:: EXTRACTED INFORMATION

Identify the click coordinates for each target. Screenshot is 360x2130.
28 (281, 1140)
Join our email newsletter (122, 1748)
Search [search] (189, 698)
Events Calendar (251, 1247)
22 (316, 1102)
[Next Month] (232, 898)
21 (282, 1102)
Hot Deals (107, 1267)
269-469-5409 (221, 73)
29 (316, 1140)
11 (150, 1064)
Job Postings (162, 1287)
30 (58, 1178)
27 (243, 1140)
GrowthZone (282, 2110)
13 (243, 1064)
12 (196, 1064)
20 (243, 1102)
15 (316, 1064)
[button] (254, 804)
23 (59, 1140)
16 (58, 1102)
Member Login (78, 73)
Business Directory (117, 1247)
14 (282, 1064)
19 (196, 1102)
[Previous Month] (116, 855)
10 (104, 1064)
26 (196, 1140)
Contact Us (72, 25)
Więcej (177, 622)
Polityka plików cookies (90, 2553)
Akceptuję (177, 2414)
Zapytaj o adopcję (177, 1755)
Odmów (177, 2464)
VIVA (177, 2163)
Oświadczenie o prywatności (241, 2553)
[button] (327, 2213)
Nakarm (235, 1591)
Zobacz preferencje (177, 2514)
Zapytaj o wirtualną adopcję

::::

DIRECTIONS = Locate the lines above that contain "Zapytaj" and copy them.

EXPECTED ANSWER =
Zapytaj o adopcję (177, 1755)
Zapytaj o wirtualną adopcję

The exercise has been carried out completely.